Arie Halpern comenta os apps disruptivos

Arie Halpern comenta alguns dos aplicativos mais disruptivos do mercado

Arie Halpern comenta alguns dos aplicativos mais disruptivos do mercado

Com a chegada dos smartphones, os aplicativos para celular vieram para o nosso dia a dia. Suas funções são as mais variadas: enviar mensagens, assistir vídeos, ler notícias e acessar e-mails. O uso desses aplicativos foi se sofisticando e propagando, e empreendedores viram neles uma forma de mudar paradigmas e criar inovações disruptivas. O economista e empreendedor Arie Halpern comenta que esses aplicativos inovadores abriram portas para que pequenas empresas e startups pudessem competir com grandes empresas, já que o ambiente virtual é horizontal e permite maior colaboração entre criadores e usuários.

A  iFood é um bom exemplo disso.
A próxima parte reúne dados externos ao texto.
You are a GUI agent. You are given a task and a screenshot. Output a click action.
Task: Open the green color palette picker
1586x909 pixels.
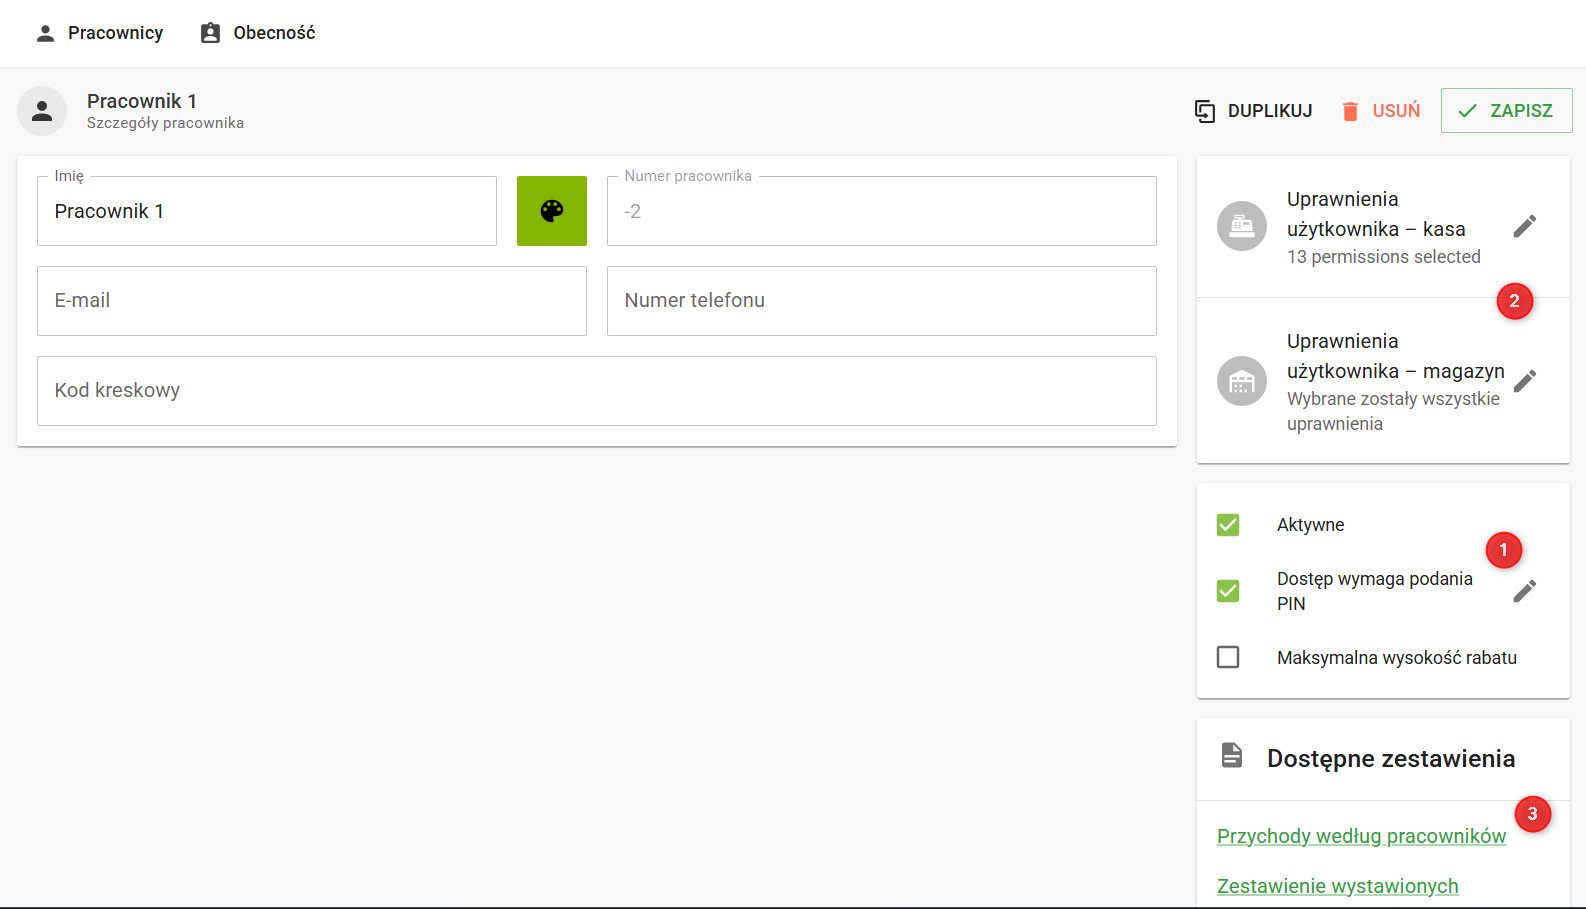click(552, 211)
Em 2011, a empresa faturou R$ 750 milhões ao transformar o mercado brasileiro de delivery e validar o uso de aplicativos para realizar o serviço. Com ele, o usuário faz um cadastro básico e pode deixar seu cartão de crédito registrado para fazer o pagamento na hora em que fizer o pedido. No sistema, diversas empresas filiadas apresentam seus cardápios e preços e, com apenas alguns cliques, o usuário pode esperar a comida ser entregue em sua casa. “O cotidiano das cidades hoje é muito corrido e uma das praticidades desse tipo de serviço é economizar tempo”, comenta Arie Halpern.
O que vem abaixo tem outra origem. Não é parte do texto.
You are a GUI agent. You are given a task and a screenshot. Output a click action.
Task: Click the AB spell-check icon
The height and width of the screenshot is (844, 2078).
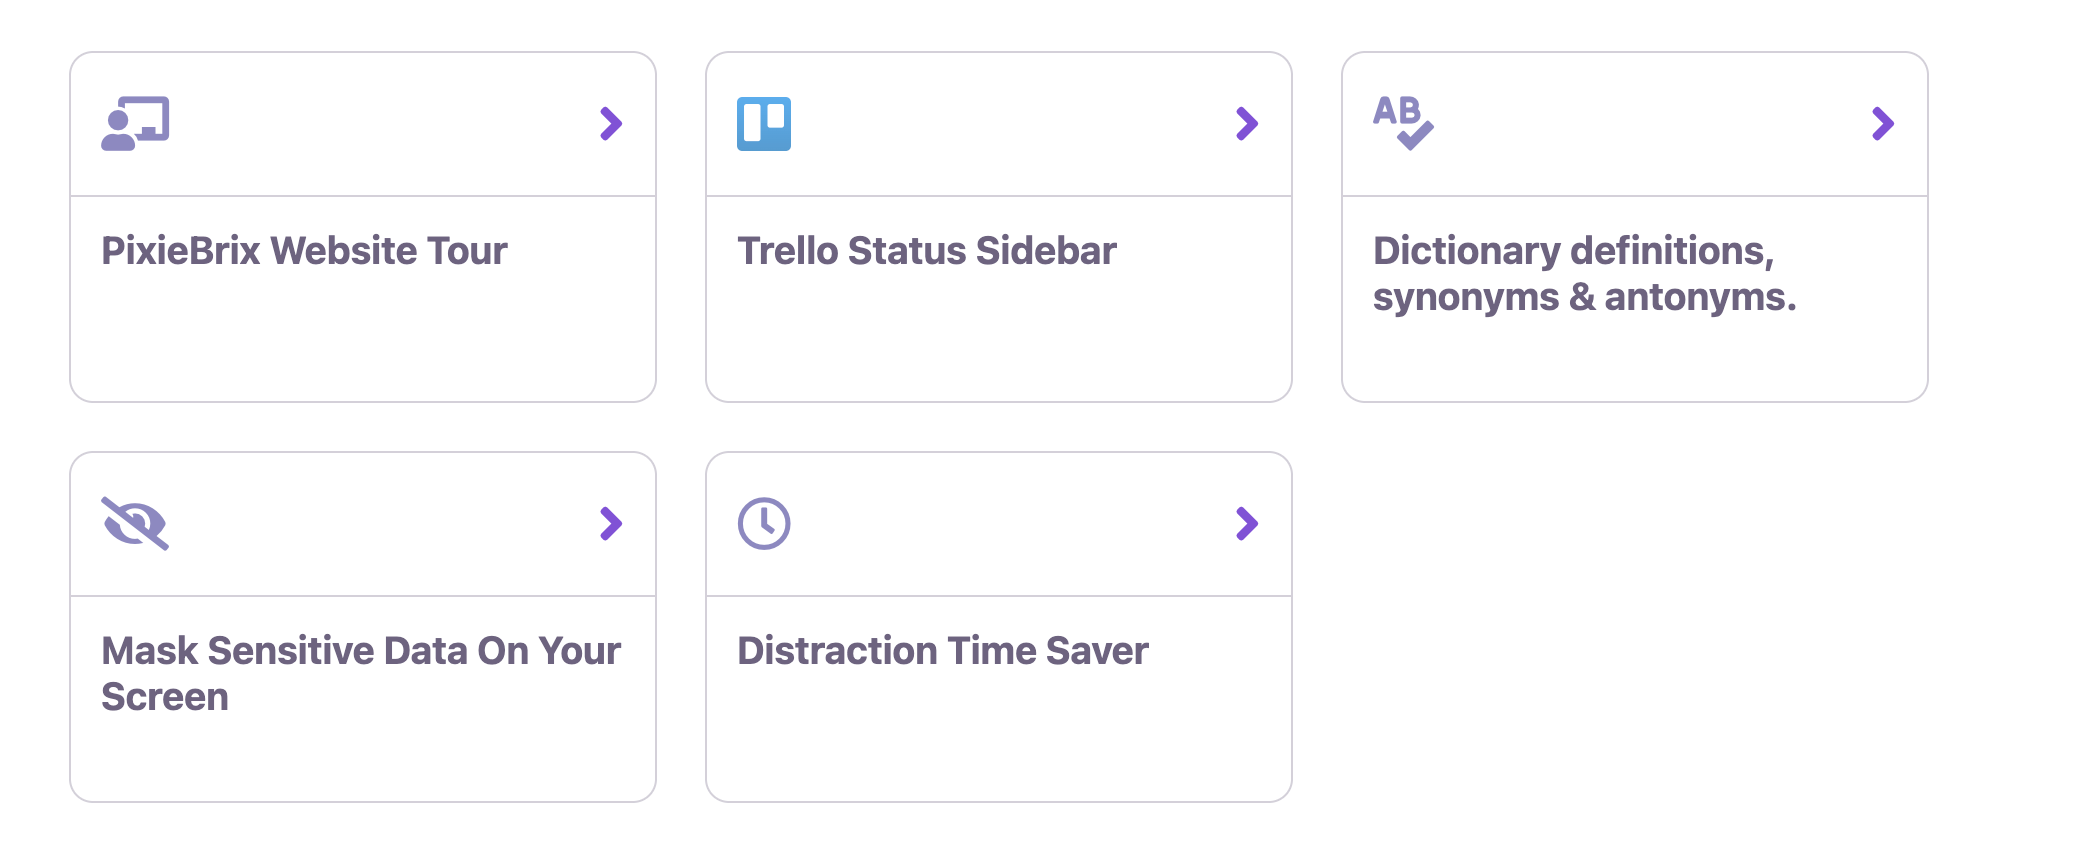pos(1403,123)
Na área da música, há o Spotify. Lançado em 2006, o aplicativo junta obras de diversos cantores e bandas e permite que o usuário ouça toda sua coleção de músicas pagando apenas uma taxa mensal muito menor do que as gravadoras costumam cobrar por um único álbum. Mesmo outros aplicativos de música, como o iTunes e a Amazon, não conseguiram combater o novo aplicativo e foram forçados a rever suas técnicas de vendas. Um dos motivos apontados para o sucesso do Spotify é que, diferentemente do iTunes, que vende música por unidade, mesmo que a um baixo preço, ele  entrega ao usuário coleções completas, disponíveis a qualquer momento. O modelo é parecido com o da Netflix, que desbancou locadoras e sistemas pay-per-view.

O app mais polêmico dessa geração é, com certeza, o Uber. Seus fundadores, Travis Kalanick e Garrett Camp, para agilizar o transporte de pessoas nas cidades e torná-lo mais confortável, tiveram a ideia de mobilizar motoristas para oferecer “caronas remuneradas” aos usuários. Devido ao seu baixo preço, o sistema bateu de frente com taxistas e leis de trânsito de diversos países, e, agora, busca concorrer até mesmo com o transporte público.
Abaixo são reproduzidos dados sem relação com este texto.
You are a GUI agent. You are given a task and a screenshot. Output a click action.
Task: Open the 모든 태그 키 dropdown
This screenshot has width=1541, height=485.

Outro aplicativo que caiu nas graças do público, principalmente dos jovens, é o Venmo, criado pela PayPal. Apesar de ainda ser pouco conhecido no Brasil, o app conta com 25 milhões de usuários no mundo. Sua principal função é permitir que o cliente transfira dinheiro para outro usuário em apenas alguns segundos, sem que seja necessário acessar uma conta de banco e fazer  uma transferência tradicional. “O objetivo dos desenvolvedores era facilitar o pagamento de dívidas entre amigos, como nos casos em que é necessário dividir um taxi ou uma conta no bar”, explica Arie Halpern. “O sucesso foi tão grande que, em inglês, Venmo se tornou um verbo utilizado pelos mais jovens.”